Time to add something else?


#81

Yup! And very effective! Slin is a big one in the lifting world, Jarrow makes a good one as well. There’s a ton of them out there.


(Diana) #82

Question - let’s say you eat omad at lunch. If cells are more insulin sensitive and you eat true keto macros (with higher fat) will your cells then be flooded with fat and is this then doing any damage?

I’ve heard varying guidance about how to “break the fast” many keto influencers indicate eat first lean protein then a half hour or hour later eat your actual meal. But if you’re truly doing omad shouldn’t you just eat once and not anything else?


(Bacon is a many-splendoured thing) #83

The normal situation, when we are insulin sensitive, is for insulin to rise while we eat, and then slowly drop during the time between meals. This causes some of the energy we eat to be stored temporarily, and then, as insulin drops, it leaves the fat cells to provide energy to the rest of the body. That is the normal pattern, which evolved over a couple of million years. Fat has a negligible effect on insulin secretion, only the bare minimum necessary to survival. It is elevated insulin that traps fatty acids in adipose tissue, by inhibiting the action of hormone-sensitive lipase (fatty acids are small enough to pass through adipose cell walls, but triglycerides are too large).

The only fats that I have heard cause damage are the polyunsaturated fatty acids in the industrial seed oils, which we did not evolve to eat. Also, the chemicals those PUFA’s get turned into during processing, or when they are over-heated during cooking.


#84

A blind side, in the sweetest way meant possible. :slight_smile:

(382) Gary Numan - Cars - YouTube


(Diana) #85

Aha. So I totally don’t get then why the commotion about being careful what you eat when you break your fast. Ugh. Okay moving right along….


(Bacon is a many-splendoured thing) #86

One of the issues that concerns people where fasting is concerned is the issue of re-feeding. On a one-meal-a-day regime, you are not likely to run into this problem, but a number of starving people rescued during World War II, who had been on short rations for some time, died when doctors gave them food. The problem is what happens to potassium levels when re-feeding, and it can be dealt with, if the doctor knows what he or she is doing and what to look for. In any case, this tends to be in the background of people’s thinking during all discussions of fasting and intermittent eating patterns.

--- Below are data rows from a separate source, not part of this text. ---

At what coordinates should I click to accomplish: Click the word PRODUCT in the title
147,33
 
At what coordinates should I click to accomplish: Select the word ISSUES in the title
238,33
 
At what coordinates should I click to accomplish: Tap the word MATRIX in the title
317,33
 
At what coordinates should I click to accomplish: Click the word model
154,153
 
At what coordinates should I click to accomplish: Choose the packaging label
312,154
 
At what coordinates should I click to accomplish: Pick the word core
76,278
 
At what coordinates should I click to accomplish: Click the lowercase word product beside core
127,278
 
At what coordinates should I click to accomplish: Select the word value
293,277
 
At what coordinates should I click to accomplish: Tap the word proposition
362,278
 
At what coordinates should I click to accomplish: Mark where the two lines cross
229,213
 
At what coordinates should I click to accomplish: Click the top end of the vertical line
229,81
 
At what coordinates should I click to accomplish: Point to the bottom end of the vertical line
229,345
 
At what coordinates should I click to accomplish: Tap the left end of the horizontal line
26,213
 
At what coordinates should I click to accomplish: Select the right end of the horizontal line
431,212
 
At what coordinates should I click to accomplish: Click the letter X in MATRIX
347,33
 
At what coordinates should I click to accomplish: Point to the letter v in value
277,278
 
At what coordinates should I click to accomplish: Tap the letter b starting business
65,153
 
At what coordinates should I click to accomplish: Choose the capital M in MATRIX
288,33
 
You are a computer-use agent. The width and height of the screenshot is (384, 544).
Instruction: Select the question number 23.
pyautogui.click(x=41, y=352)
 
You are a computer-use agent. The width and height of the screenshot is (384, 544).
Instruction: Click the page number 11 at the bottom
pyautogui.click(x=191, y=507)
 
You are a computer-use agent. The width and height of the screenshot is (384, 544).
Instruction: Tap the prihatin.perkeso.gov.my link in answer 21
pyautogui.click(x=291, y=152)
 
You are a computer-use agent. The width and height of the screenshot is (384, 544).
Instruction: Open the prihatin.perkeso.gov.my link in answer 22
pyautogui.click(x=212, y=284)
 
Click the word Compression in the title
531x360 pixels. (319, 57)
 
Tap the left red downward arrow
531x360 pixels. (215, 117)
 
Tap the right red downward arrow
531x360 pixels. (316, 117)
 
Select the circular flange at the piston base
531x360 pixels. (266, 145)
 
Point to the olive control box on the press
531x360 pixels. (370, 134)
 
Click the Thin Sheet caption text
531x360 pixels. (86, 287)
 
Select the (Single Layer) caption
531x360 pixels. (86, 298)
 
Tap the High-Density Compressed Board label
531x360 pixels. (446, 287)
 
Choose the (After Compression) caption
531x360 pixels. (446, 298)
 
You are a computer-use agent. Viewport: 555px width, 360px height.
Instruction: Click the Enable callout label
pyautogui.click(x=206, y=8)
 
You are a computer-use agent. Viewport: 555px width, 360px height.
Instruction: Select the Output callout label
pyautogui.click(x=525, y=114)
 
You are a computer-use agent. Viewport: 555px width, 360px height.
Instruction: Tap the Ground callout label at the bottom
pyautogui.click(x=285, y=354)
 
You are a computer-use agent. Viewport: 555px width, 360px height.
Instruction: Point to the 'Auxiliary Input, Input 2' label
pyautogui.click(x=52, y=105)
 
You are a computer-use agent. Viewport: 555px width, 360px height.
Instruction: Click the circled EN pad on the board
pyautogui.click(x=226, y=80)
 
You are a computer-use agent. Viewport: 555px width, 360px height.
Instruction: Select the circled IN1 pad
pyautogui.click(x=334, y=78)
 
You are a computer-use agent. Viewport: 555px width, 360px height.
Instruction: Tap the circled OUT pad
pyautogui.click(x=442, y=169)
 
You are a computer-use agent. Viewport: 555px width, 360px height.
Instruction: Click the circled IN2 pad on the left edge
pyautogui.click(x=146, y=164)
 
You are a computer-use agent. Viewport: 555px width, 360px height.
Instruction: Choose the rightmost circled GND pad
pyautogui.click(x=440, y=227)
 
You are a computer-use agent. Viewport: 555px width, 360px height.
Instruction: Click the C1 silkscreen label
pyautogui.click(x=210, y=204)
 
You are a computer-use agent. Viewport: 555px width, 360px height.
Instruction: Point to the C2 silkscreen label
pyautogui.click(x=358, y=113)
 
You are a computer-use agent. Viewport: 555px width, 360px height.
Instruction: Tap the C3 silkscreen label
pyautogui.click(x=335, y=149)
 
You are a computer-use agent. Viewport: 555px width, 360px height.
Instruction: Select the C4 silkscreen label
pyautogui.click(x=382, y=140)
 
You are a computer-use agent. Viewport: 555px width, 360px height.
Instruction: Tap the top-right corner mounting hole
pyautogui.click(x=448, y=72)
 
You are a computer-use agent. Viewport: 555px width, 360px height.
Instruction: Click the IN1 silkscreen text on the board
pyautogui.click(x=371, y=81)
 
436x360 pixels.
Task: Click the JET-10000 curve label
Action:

Another issue is that some people have gastric problems from how they re-feed themselves, but again, this is not likely to come up if you are eating a meal a day.


#87

Yep, this is usually a problem for longer fasts. But it’s individual how careful one should be. I am sure some people need to be careful even on OMAD. But normally we don’t do tiny pre-meals on OMAD, it’s a short fast, it’s not needed for most of us.

I saw people who called their 22/2 OMAD… I can do that too but only if I have a 2 hour long meal, not very common… But some people, on the right woe me included may need little breaks sometimes. I don’t really care about deciding what I should label my timing then… But I probably say 22/2 if I must. I don’t consider it OMAD if I wait for an hour…

We should eat some way we are happy with and put or not put any label on it. Some people are obsessed with labels and they want to use them even when they are far from it (even farther than waiting for an hour and calling it OMAD). Labels are useful but not so much when we don’t use them even remotely well. Of course it’s often not easy to say what they exactly mean as different people may have surprisingly different views of it. Humans, trust them to overcomplicate even seemingly simple things.